So, we got Green Arrow. His sister, now super ninja assassin girl, Speedy. We got your drug crazed super soldiers. We got an assistant DA who dressed up in a black latex jump suit and a mask and screams at people who calls herself Canary. We got people coming back from the dead. Literally coming back from the dead.
The Arrow’s girlfriend, who just happened to be the sister of the assistant DA and the daughter of a police captain, died in the same shipwreck… Only she didn’t. She comes back and it turns out she’s some kind of wicked super ninja assassin too only she’s a good super ninja assassin…
And then it turns out the daughter of the head of the assassin’s guild in the lover of The Arrow’s risen from the dead girlfriend.
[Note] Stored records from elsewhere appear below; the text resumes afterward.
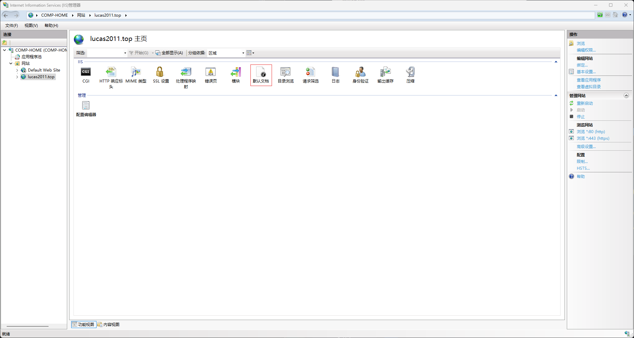Image resolution: width=634 pixels, height=338 pixels.
Task: Open the CGI feature icon
Action: tap(86, 72)
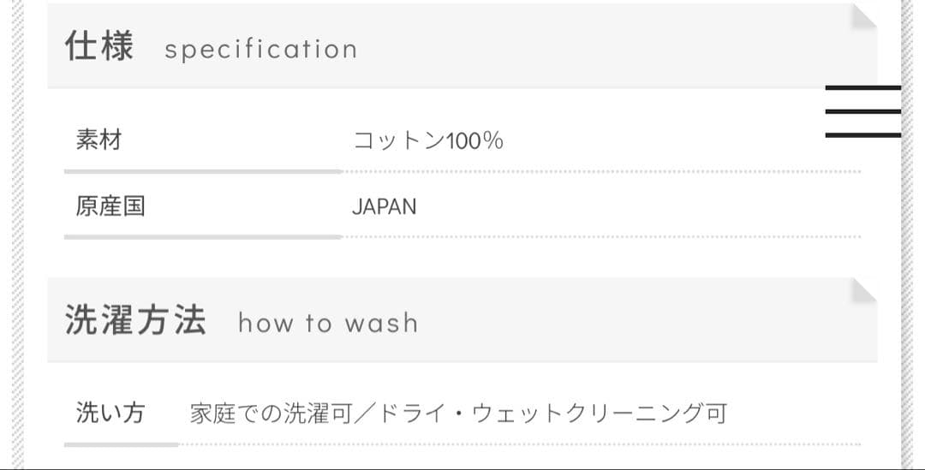Click the JAPAN country value

click(384, 207)
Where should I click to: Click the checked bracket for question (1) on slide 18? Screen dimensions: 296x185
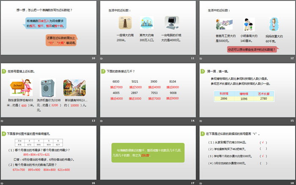(263, 142)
And then Arrow has to fight the head of the assassin’s guild to the death and sort of kinda gets killed himself only not really, and then Arrow’s sister gets almost kinda sorta killed and they have to take her to the guild and shove her into this magic spring that heals people but only by turning them into occasional monsters who have to kill people every month…
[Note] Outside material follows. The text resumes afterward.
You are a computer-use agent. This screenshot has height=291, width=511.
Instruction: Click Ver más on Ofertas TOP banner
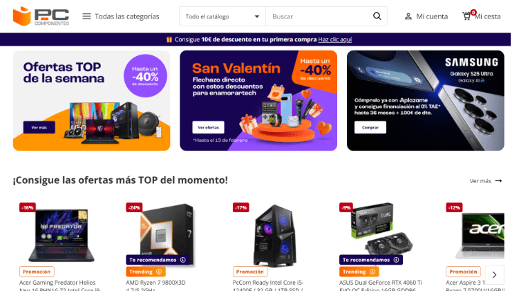pyautogui.click(x=39, y=128)
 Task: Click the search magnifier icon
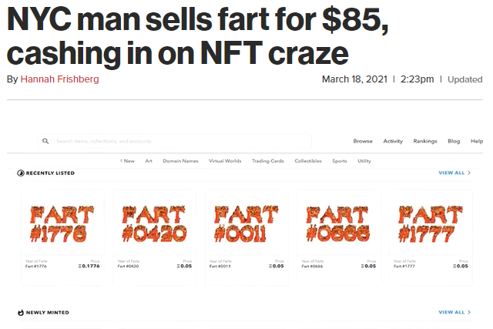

There is a phrase that’s come into common usage in the entertainment industry: jumping the shark. It originates with an episode of the old Happy Days series where they put The Fonz, complete with leather jacket, on water skis, and made him literally jump a shark.
It referred to the fact that the writers and producers had so completely run out of anything even remotely entertaining to do that they had to resort to outright insanity in order to try to keep going.
The Arrow has jumped the shark. The assassin’s guild, the Hive plot, government conspiracies and now outright magic? Come on, guys, you’re not even trying now, are you?